→ Records supplied:
══════════════════════════════
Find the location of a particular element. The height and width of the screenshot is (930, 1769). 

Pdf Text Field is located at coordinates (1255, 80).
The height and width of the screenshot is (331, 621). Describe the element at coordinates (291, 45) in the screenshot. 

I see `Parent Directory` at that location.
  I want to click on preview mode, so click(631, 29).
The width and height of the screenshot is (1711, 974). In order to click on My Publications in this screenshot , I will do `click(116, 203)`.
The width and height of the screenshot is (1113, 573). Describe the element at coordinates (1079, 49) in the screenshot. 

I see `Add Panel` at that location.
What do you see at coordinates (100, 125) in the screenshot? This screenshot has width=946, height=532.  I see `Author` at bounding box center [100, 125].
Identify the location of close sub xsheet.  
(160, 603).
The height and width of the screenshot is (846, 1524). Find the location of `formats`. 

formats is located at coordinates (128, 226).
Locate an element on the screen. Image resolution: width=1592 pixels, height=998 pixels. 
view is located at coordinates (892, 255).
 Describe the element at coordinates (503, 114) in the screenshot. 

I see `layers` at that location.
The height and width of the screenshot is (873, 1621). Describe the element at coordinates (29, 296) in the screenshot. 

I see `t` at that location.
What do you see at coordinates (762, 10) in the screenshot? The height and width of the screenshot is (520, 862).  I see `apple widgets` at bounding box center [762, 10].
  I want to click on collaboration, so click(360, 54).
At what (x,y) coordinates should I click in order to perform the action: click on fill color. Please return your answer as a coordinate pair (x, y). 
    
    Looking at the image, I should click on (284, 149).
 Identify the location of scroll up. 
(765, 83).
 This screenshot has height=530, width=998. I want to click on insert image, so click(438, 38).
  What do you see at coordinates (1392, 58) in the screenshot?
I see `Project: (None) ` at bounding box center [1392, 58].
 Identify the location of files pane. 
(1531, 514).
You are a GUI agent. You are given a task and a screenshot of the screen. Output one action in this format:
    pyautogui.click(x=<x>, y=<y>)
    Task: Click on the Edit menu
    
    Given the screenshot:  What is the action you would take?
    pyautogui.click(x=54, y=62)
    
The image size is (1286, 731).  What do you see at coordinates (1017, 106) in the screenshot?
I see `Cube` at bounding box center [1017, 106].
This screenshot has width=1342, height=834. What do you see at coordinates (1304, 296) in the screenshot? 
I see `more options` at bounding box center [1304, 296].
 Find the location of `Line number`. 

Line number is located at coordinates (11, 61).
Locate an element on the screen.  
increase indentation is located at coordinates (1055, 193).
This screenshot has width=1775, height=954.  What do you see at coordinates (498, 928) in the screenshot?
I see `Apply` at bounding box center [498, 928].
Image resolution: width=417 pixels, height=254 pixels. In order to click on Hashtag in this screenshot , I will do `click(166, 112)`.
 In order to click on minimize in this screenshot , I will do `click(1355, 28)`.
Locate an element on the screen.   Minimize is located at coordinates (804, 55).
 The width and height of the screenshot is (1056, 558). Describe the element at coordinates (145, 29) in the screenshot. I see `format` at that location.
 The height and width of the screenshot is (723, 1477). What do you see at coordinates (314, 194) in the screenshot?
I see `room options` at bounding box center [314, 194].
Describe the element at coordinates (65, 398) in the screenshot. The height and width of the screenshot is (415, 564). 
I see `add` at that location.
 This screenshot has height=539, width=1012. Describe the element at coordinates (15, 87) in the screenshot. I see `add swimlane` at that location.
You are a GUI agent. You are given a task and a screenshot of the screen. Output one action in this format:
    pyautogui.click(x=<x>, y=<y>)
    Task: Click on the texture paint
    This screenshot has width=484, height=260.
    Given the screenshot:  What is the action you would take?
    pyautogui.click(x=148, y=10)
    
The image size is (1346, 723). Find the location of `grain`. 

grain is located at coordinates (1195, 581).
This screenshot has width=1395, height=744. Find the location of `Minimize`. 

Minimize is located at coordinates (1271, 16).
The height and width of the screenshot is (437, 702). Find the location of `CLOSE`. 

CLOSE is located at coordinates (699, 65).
══════════════════════════════
→ Given instruction:
Reproduce the material word for word, from the line with "Locate an element on the screen. Image" to the line with "Looking at the".

→ Complete answer:
Locate an element on the screen. Image resolution: width=1592 pixels, height=998 pixels. 
view is located at coordinates (892, 255).
 Describe the element at coordinates (503, 114) in the screenshot. 

I see `layers` at that location.
The height and width of the screenshot is (873, 1621). Describe the element at coordinates (29, 296) in the screenshot. 

I see `t` at that location.
What do you see at coordinates (762, 10) in the screenshot? The height and width of the screenshot is (520, 862).  I see `apple widgets` at bounding box center [762, 10].
  I want to click on collaboration, so click(360, 54).
At what (x,y) coordinates should I click in order to perform the action: click on fill color. Please return your answer as a coordinate pair (x, y). 
    
    Looking at the image, I should click on (284, 149).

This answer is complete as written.